§ **Information shown**
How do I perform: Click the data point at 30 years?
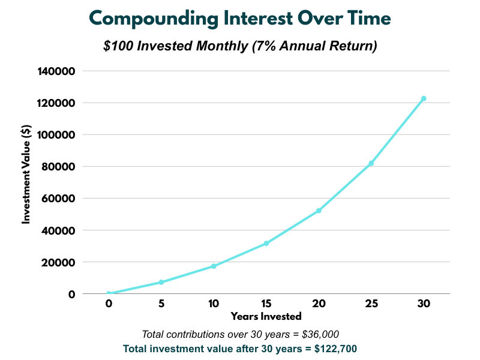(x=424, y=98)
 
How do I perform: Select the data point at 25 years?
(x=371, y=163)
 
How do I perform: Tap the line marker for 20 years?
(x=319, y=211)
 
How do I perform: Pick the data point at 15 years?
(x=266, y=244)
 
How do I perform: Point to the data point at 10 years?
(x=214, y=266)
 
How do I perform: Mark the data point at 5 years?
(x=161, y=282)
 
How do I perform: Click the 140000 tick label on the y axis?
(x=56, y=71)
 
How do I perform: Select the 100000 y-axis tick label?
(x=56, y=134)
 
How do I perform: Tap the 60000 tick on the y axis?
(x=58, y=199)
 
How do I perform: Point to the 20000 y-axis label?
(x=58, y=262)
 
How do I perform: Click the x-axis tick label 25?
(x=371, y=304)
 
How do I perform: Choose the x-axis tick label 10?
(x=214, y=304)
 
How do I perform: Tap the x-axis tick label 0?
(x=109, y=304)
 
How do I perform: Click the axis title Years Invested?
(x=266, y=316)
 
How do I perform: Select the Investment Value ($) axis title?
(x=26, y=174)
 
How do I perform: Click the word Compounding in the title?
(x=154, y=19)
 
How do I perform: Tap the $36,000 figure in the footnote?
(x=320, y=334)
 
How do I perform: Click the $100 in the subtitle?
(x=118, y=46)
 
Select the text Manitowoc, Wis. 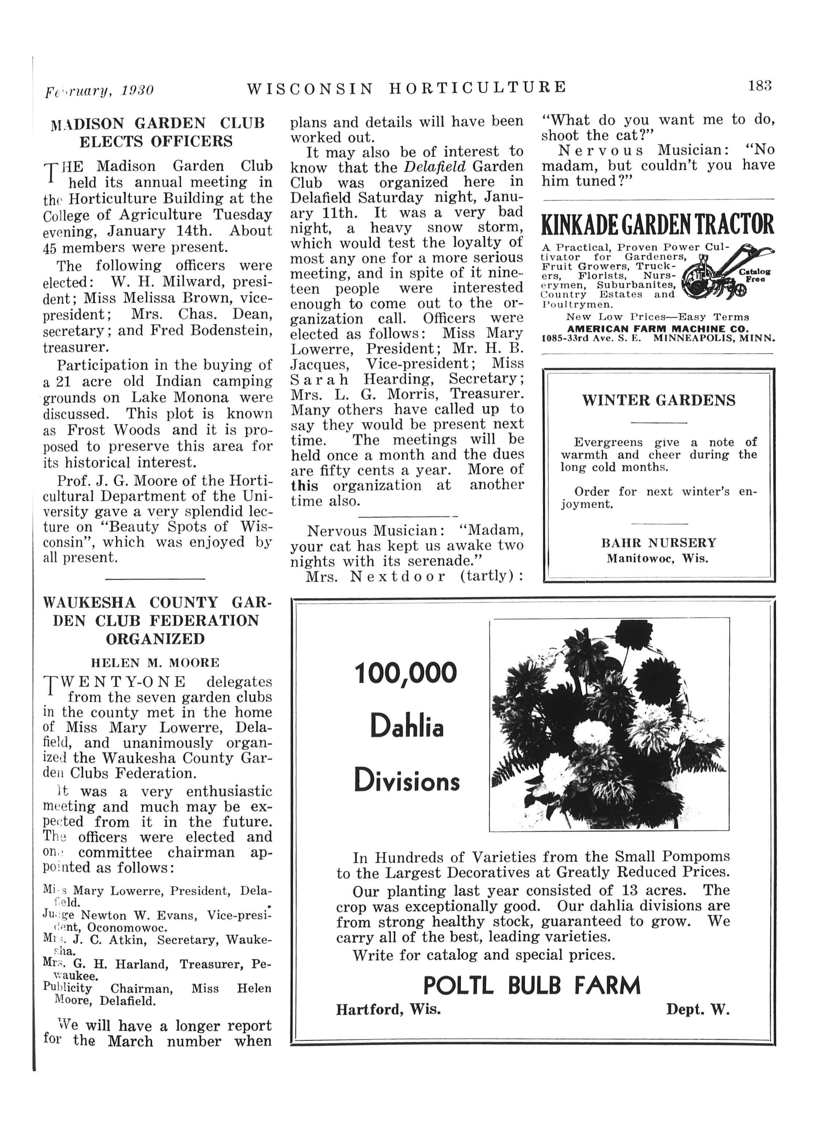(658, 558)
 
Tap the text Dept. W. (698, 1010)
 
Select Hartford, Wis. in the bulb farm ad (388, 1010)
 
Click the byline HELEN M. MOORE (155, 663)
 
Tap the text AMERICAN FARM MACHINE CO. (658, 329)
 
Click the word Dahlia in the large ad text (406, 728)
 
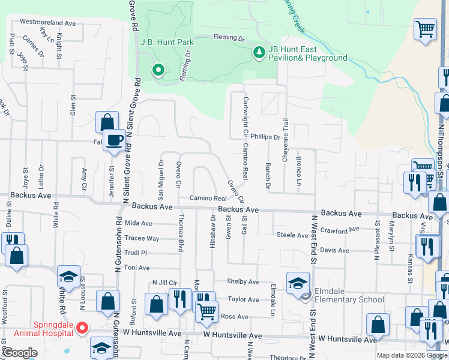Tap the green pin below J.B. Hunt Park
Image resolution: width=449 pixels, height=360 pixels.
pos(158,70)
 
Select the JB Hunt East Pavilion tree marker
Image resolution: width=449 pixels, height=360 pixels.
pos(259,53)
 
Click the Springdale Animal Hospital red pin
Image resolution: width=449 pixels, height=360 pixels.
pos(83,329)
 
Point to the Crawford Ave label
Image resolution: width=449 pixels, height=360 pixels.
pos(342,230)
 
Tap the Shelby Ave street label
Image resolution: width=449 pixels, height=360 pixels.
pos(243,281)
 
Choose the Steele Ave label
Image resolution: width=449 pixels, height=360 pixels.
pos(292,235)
* * *
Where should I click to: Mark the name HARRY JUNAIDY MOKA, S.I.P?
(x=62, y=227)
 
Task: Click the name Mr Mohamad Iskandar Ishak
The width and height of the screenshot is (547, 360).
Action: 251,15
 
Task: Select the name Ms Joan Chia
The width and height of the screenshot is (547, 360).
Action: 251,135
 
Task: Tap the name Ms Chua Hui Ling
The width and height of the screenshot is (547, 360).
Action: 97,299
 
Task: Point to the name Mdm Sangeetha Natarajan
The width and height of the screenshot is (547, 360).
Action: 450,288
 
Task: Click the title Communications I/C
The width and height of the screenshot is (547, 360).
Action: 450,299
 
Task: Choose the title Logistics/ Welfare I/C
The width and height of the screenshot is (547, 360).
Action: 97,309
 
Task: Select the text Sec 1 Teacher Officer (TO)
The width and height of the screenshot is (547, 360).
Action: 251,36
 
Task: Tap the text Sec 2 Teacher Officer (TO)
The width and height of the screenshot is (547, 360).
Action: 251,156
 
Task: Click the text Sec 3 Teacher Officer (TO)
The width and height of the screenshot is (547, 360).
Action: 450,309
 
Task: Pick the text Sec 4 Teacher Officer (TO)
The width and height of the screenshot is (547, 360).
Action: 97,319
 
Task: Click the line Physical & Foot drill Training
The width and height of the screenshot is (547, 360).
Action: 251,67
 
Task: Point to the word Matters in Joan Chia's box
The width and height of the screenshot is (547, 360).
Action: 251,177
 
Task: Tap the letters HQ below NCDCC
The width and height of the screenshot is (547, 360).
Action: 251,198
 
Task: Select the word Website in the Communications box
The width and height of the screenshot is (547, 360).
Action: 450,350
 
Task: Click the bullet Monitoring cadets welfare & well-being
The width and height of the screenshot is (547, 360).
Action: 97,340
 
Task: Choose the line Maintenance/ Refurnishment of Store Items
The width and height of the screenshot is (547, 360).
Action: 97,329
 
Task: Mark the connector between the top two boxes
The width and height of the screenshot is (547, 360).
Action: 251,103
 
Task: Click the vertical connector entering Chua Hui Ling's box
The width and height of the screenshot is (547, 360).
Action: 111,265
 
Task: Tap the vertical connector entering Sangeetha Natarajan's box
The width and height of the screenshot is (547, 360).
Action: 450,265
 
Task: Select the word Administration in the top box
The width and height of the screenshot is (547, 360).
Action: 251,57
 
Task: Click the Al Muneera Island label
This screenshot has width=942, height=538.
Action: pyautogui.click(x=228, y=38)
--
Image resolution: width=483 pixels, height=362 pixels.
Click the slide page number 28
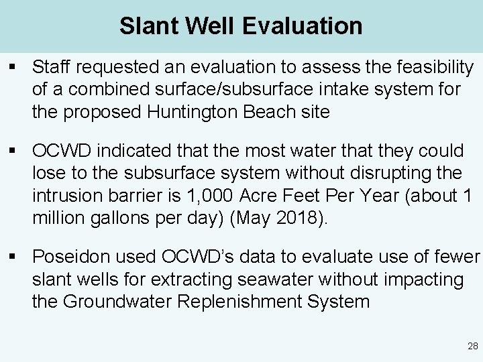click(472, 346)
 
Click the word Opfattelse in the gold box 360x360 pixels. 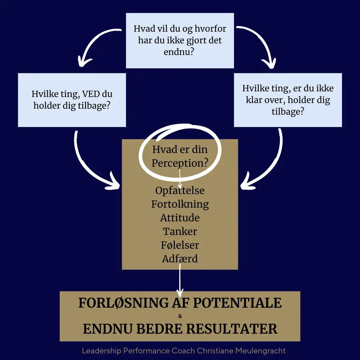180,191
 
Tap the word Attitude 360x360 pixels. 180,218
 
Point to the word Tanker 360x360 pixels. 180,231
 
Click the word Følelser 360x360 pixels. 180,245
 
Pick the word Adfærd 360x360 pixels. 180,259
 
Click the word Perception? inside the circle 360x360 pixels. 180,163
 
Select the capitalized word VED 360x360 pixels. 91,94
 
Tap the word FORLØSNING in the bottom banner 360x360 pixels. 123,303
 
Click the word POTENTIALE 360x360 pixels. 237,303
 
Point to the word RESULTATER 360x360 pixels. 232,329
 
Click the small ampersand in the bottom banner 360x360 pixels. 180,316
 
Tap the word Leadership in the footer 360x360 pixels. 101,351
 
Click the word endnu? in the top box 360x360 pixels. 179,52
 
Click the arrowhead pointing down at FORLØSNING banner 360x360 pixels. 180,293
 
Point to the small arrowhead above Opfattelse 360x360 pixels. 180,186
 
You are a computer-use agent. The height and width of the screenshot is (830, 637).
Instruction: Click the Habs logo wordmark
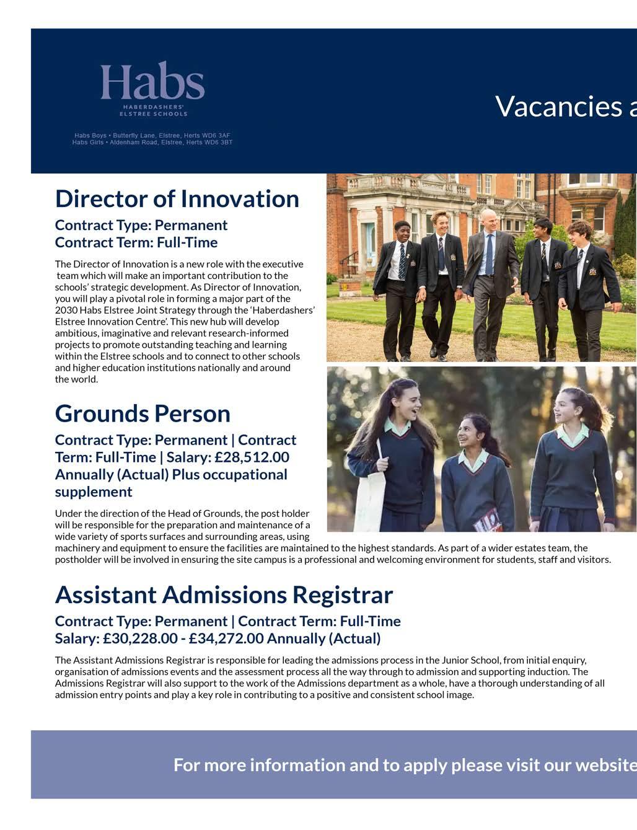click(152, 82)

§ **To do**
Put the lines of the records above, starting at the one that contains "Click the Springdale Animal Hospital red pin" and ending at the one that contains "pos(292,235)", into a Markdown table with the columns Row and Line. Include both end lines and leave out blank lines.

§ **Complete output**
| Row | Line |
|---|---|
| 1 | Click the Springdale Animal Hospital red pin |
| 2 | Image resolution: width=449 pixels, height=360 pixels. |
| 3 | pos(83,329) |
| 4 | Point to the Crawford Ave label |
| 5 | Image resolution: width=449 pixels, height=360 pixels. |
| 6 | pos(342,230) |
| 7 | Tap the Shelby Ave street label |
| 8 | Image resolution: width=449 pixels, height=360 pixels. |
| 9 | pos(243,281) |
| 10 | Choose the Steele Ave label |
| 11 | Image resolution: width=449 pixels, height=360 pixels. |
| 12 | pos(292,235) |